Join Lele Saveri and 8-Ball Community For a Week of Fundraising
Art

Join Lele Saveri and 8-Ball Community For a Week of Fundraising

by Blaine Skrainka

If print is dead, don't tell 8-Ball founder, Lele Saveri, who is gearing up for a week of fundraising events to showcase the 8-Ball Community. The happenings include a benefit dinner, telethon talent show, radio party, and the fifth anniversary of the group's biannual zine fair.

The week kicks off tonight with a benefit dinner at Mission Chinese Food, serving up a membership drive and performances by 8-Ball Community DJs. "We are doing the dinner for cheap," says Saveri, "It's not really for the art gala crowd." Later in the week, on Thursday June 1st, 8-Ball TV will produce a televised talent show and fundraising drive, in the spirt of '80s telethons, hosted at Urban Stages in Midtown Manhattan. Fifteen different talents, from rappers to sword dancers to magicians, will vie for crowd-approval. Space Billiards in Koreatown will play host to the two-day zine fair over the weekend, where passersby can find self-published zines laid out across pool tables, courtesy of 8-Ball's network of friends. From individual artists to political activist groups to more established zine publishers, like New York's Printed Matter, the 8-Ball zine fair is all about inclusivity. On Saturday night, the community radio station will provide the soundtrack at the zine fair afterparty.

8-Ball, a loose knit community founded in 2012, might be best know for The Newsstand, a popup shop in 2015 that offered zines and other print works at a Brooklyn subway interchange. The Newsstand garnered press from the New York Timesand went on to be reproduced at MoMA during the New Photography exhibition. Between zine fairs and educational events, the volunteer-powered 8-Ball community runs a publishing imprint, produces radio and television programming, and manages a public zine archive. With roots in Williamsburg, the group now holds court in the basement of a Chinatown retail shop that's part HQ part hangout. The fundraising efforts are in part to help 8-Ball secure a new space as well as expand the mission. Saveri has ambitions to take 8-Ball in a direction with more emphasis on education and community engagement.


Lele Saveri; Photo by Blaine Skrainka

Saveri, a photographer, former VICE Italy photo editor and Milan gallery curator, grew his affection for zines before the internet came to be. He still sees zines as important to art, despite today's media saturation. "The origins of zines were to showcase art in the cheapest way as possible," says Saveri. "That changed with emergence of blogs and online platforms -- the immediacy of zines were replaced by blogs. But for an artist now, the zine takes the place of a book, which are difficult and complicated and expensive to put together." While you might assume the world wide web to be at odds with DIY print zines, Saveri spins it positively. "We know the internet has a lot of negative sides; we also know that the internet started as a free platform for people to create and share." In that way, he maintains, the internet and zines have mirrored DNA.

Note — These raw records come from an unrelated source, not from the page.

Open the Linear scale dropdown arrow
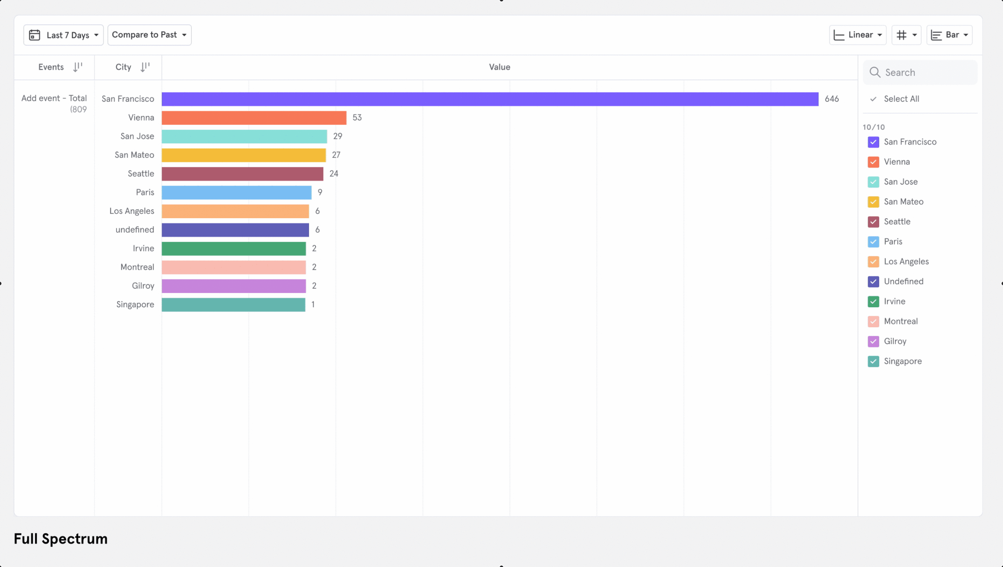This screenshot has height=567, width=1003. coord(879,35)
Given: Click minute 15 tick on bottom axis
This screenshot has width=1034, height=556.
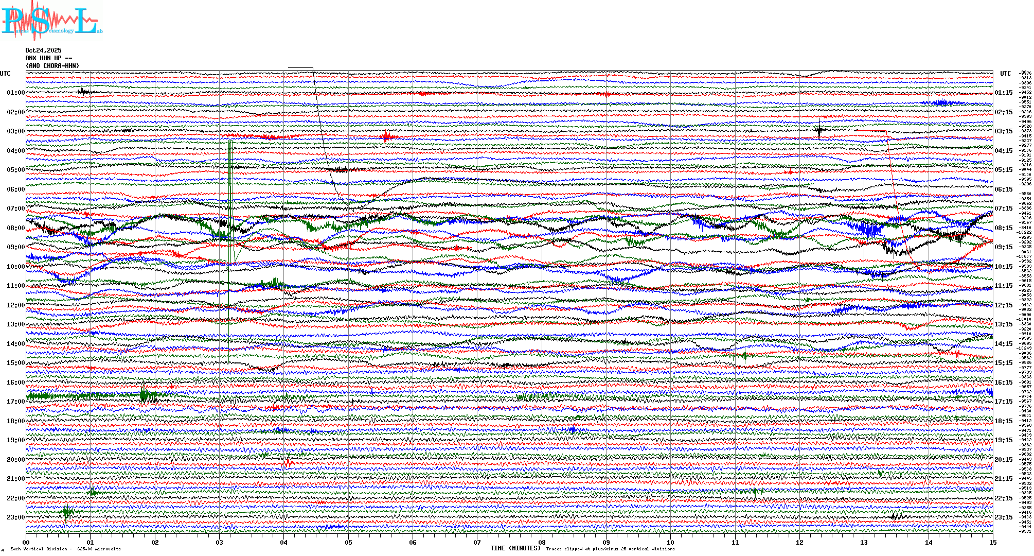Looking at the screenshot, I should (x=992, y=542).
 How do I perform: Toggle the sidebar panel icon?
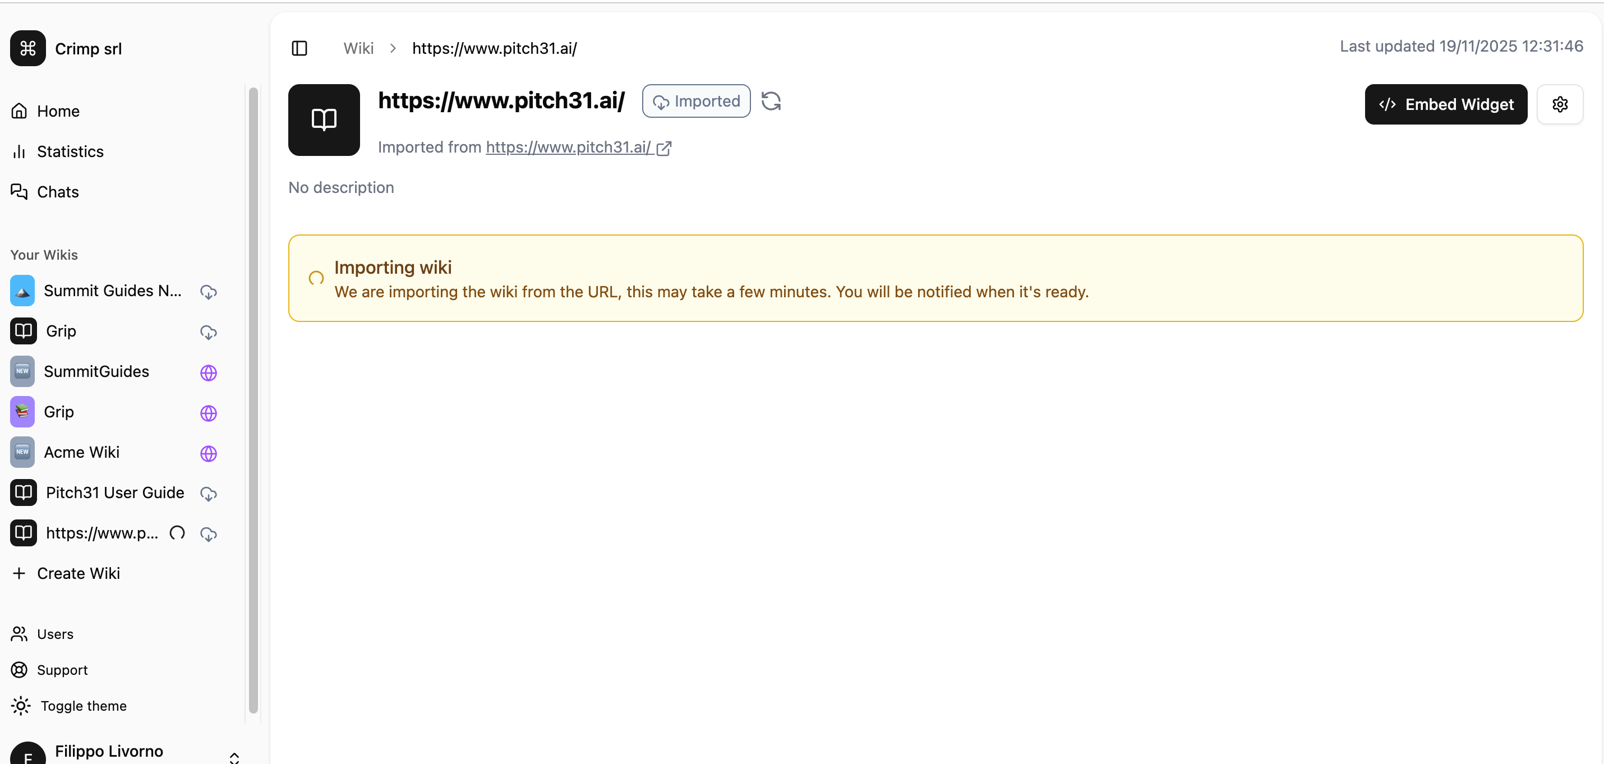coord(300,48)
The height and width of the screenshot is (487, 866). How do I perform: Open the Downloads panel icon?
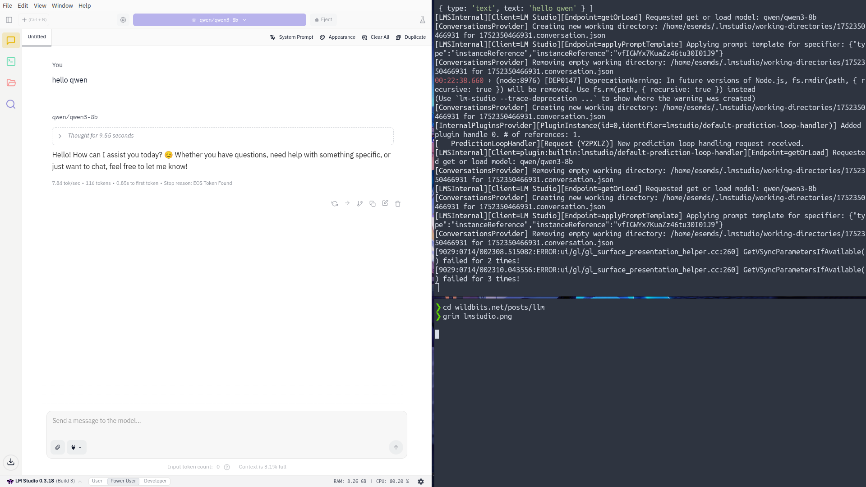pyautogui.click(x=11, y=462)
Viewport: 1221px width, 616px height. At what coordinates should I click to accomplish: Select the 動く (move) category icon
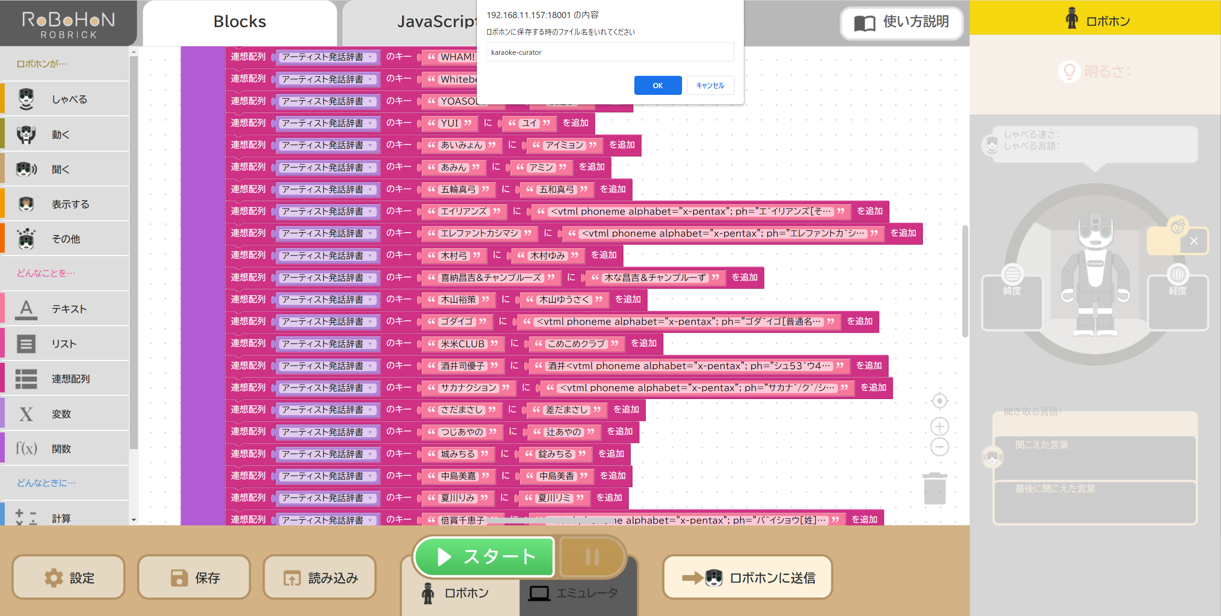[x=26, y=134]
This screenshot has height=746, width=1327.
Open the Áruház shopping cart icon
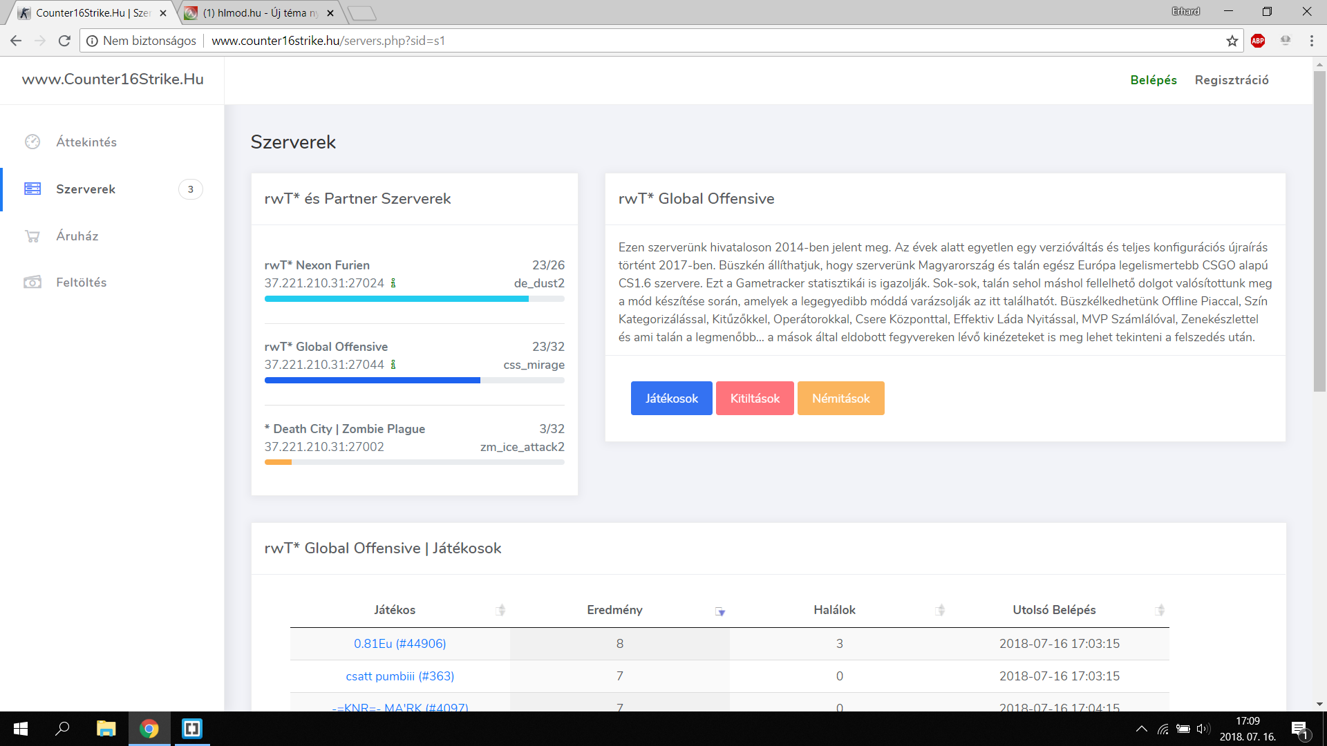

Before 8-Ball got going, Saveri felt that many zine fairs were too limited by theme -- art, music, comics, feminist, anarchist -- and he wanted to do something that highlighted everybody in the same spot. This inclusiveness, along with a firm stand against corporate monetization remain part of the ethos at 8-Ball. As brand managers scroll Instagram for the latest influencer, it's easy to imagine 8-Ball's DIY coolness serving as an avatar for retail clothing or a software product (and it's not that there haven't been offers) but Saveri maintains his intentions to avoid making money or working with companies. His concerns aren't simply about the purity of 8-Ball, itself a brand in a way, but hint at a more existential anxiety that he describes in terms of the "scheduling and structuring of society." More simply put, brand support is superficial, he says, it follows trends. "They'll say, we need to find a community or scene or artist that represents the moment. And next season we'll move on. As an artist you get used as a flag to sell products, then thrown away and replaced by the next artist. That's not real support for art."

On the flip side, "people are convinced that, if ten thousand people following me [on social media] I should get money. That's the way our society works. I'm against that mindset." Saveri recognizes the obvious conflicts of staying true in a consumerist society; the 8-Ball volunteer force all work other jobs, corporate or otherwise, but he holds, "If i can, while I can, I'd like to prevent this project from being governed by brands."

The now New York-based Saveri, like a true Italian who grew up in Rome, compares brands to the medieval church. "A lot of artists were supported by the church. Caravaggio was gay, supported by the church, and died in exile!" he says, sincerely, while being quick to clarify that he's not comparing himself to Caravaggio. "At some point, someone just needs to stand against the commercialization."

And so, the group pushes on, against the odds. "It's not a race," says Saveri. "8-Ball is not a scene or community that's trying to be the best at any one thing. We're just try to make the best we can, to make the best effort, and be as inclusive as we can. It's really all about what the volunteers put into it."